Collected data entries:
______

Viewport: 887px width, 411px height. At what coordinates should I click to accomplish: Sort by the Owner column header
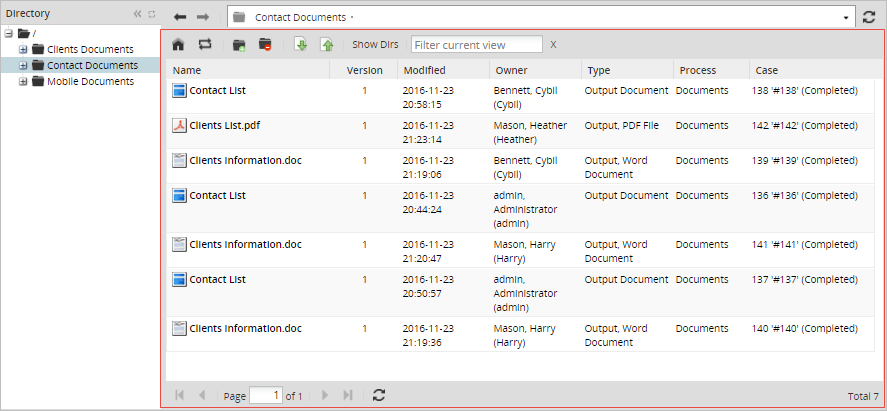[510, 71]
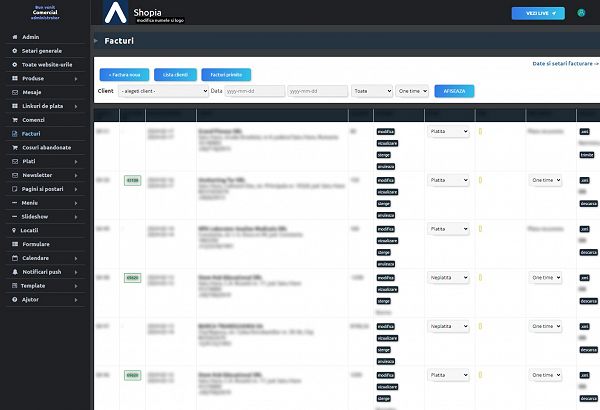This screenshot has height=410, width=600.
Task: Click the green badge in second invoice row
Action: point(132,180)
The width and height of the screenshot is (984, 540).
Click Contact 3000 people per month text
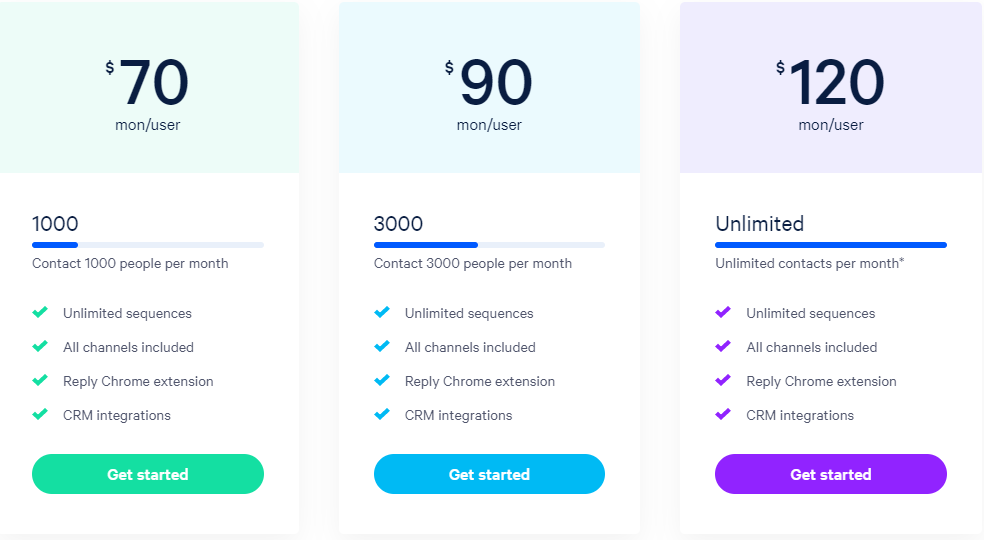(473, 264)
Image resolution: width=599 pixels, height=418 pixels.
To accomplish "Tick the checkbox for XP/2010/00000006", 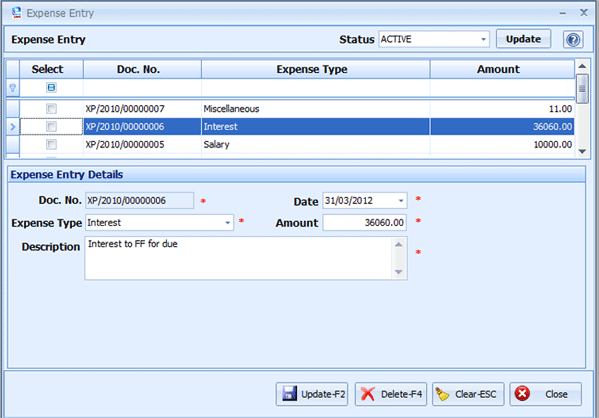I will pos(51,126).

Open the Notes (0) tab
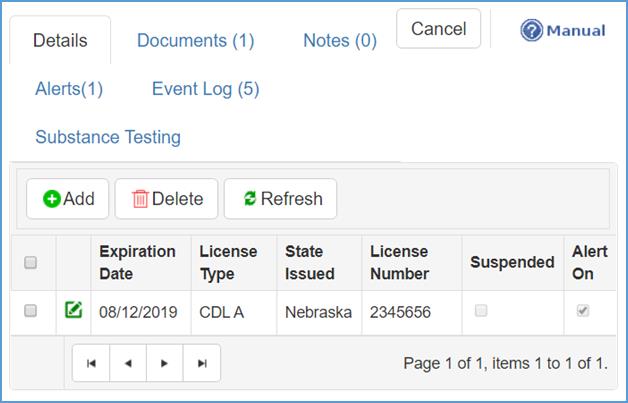click(339, 41)
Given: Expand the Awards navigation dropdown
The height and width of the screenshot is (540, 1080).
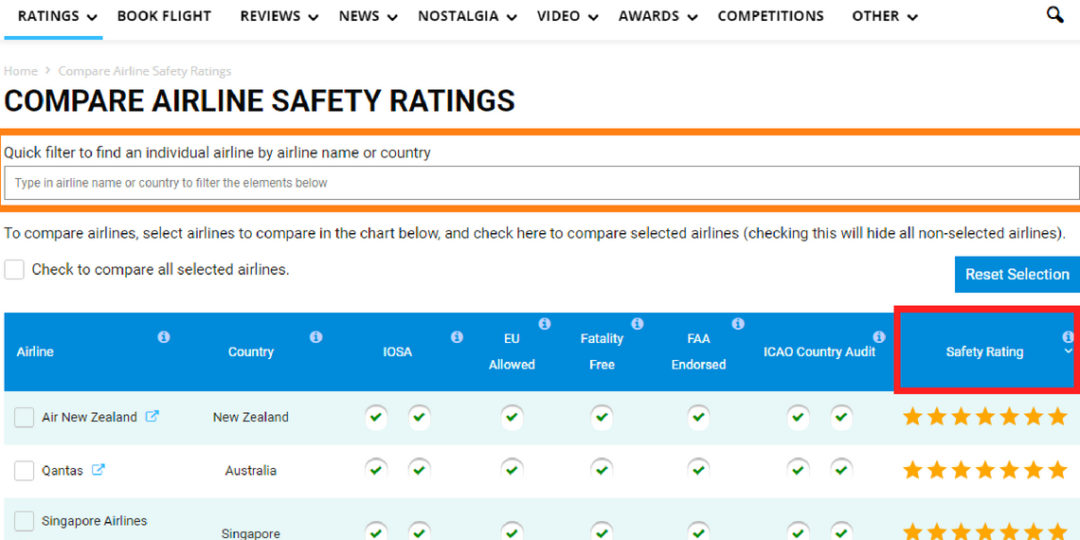Looking at the screenshot, I should click(x=657, y=16).
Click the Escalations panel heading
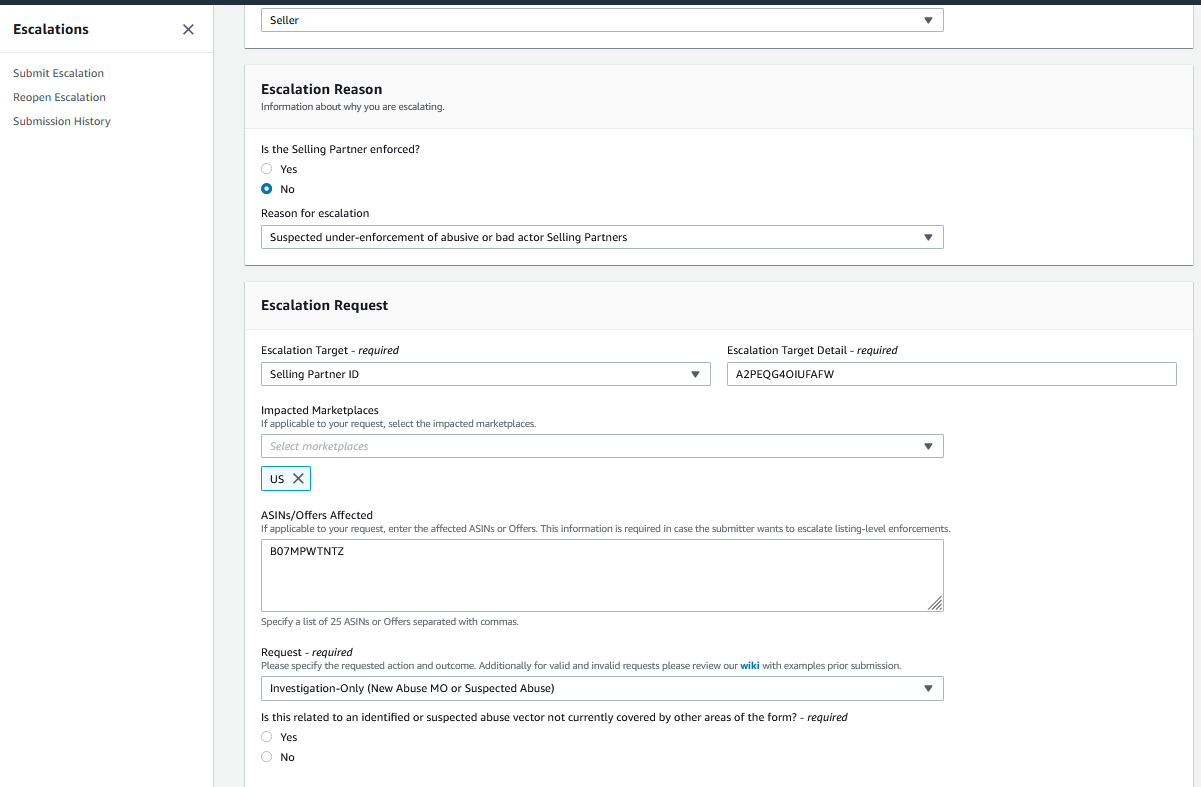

______

[What is expected]
Please repeat, exactly as written, only the lines from the line with "The height and" to the end of the data, leaving out every picture.

[Result of this exercise]
The height and width of the screenshot is (540, 1080).
Looking at the screenshot, I should click(x=657, y=16).
Click the Escalations panel heading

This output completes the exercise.